Incubus Happy to Avoid ‘Phantom Presence’ of Record Labels
Fans have had to wait three years for a follow-up to Incubus’ seventh studio LP If Not Now, When?, but according to frontman Brandon Boyd, the wait may be drawing to a close. “[The band has] been hanging out, and we’ve all been at home and talking about making some new music together at the beginning of 2015,” Boyd tells Rolling Stone. “I’m really excited about it because it’s been a long time now. We just needed a little break.”
Incubus‘ Brandon Boyd Records Solo Album With Producer Brendan O’Brien
While doing press for his role as Judas Iscariot in the upcoming revival of Jesus Christ Superstar, Boyd suggested the band might take a more independent route on its next album. “We lived out the entirety of a 17-year record contract,” he says. “We’re without a management company. We don’t have publishers. We don’t have publicists. We’re like babies right now, except that we’ve been a band for 20-something years.”
Incubus’ last two albums—2006’s Light Grenades and 2011’s If Not Now, When?—were both released on Epic and peaked on the Billboard 200 at Number 1 and Number 2, respectively. Despite the albums’ success, though, Boyd revealed that the band is seeking a less high-pressure environment for releasing new material.
“The business side of things—especially when it drifts into that sort of big business thing, which we’ve drifted into every once in a while—has downsides to it. Obvious downsides,” Boyd says. “There are really wonderful things, too. We get to keep making music; we’ve been afforded the opportunity of being a band. But there’s a big part of me that’s really looking forward to making music without any sort of parent situation lording over us.”
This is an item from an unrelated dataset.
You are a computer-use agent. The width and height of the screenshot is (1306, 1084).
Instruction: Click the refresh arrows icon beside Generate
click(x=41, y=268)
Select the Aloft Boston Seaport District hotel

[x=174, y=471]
Though Boyd refused to speak ill of his band’s former label, he did talk about the artistic possibilities of going into the recording process without any corporate binds. “We were lucky as a band in that the record label never lorded too much,” he says. “But there was always this sort of phantom presence. We want to make good art. I don’t think we’d make the music we make if we were lazy. So we don’t need that phantom menace hovering over us at all times.”